Maelle, a esposa de Armel, conhecia os segredos dos reinos e de tempos em tempos, organizava uma reunião secreta para o reencontro dos oito. Geralmente, durante as noites que antecediam à chegada da época escura do ano com os primeiros prenúncios do inverno, quando eles se encontravam num bosque próximo a casa de Brenno.

Estavam todos lá! As outras duas mulheres, Ginette e Riona, e os homens, Bragos, Fiacre e Loic. A dor e a saudade eram amenizadas pelos laços de lealdade que os uniam. Acalentavam o coração com as canções de bravura de seus ancestrais, honrando seus Deuses e compartilhando o fogo sagrado, a comida e o hidromel com os espíritos locais. Mas havia algo misterioso no ar.

- A escuridão desta noite parece mais profunda - comenta Riona, puxando seu manto verde. Brenno apenas sorri com o canto da boca e diz: - Alguém vê alguma coisa diferente?

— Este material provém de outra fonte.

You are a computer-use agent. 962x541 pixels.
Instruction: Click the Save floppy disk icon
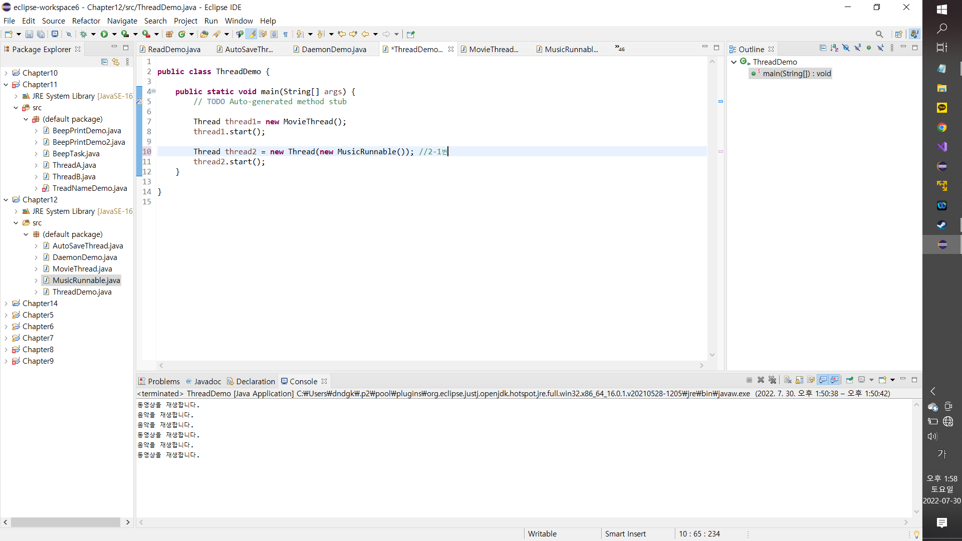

Uma pulsante inquietude toma conta do ambiente. Loic e Fiacre revolvem os gravetos da fogueira e nada comentam, apenas levantam-se em direção as suas espadas. Ginette, sempre muita atenta, aguça a visão e olha ao redor da mata. Bragos com sua impaciência costumeira começa a andar de um lado para o outro. Estão todos em alerta, menos Armel e Maelle que se mantêm em absoluto silêncio. Uma coruja pia ao longe e os olhos se voltam para as árvores.

- Daqui quatro meses a morte será vitoriosa! - declarou Brenno.

Neste instante todos olharam para o jovem e perceberam que não havia nenhum perigo. De repente, uma fumaça brilhante tomou conta da roda de amigos. Mais uma vez, o guerreiro vidente falou: - Na quarta lua nova comemoraremos... Vida e morte, renascidos retornaremos!

Maelle se acomodou nos braços fortes de Armel e contou a todos sobre a visão de Brenno. Com a voz embargada de emoção repetiu suas palavras proféticas: "César cairá aos pés da estátua de pedra, traído e humilhado. É a colheita que receberá por seus atos impensados."

- Que assim seja! - ecoou as vozes no escuro distante.

***
Diz a lenda que, em meados de março do ano 44 a.C., Caio Julio César foi morto por um grupo de senadores e amigos. Traído e humilhado pelos seus antigos protegidos, sob os pés da estátua de Pompeu, ele faleceu.

Uma licença poética baseada nos textos clássicos.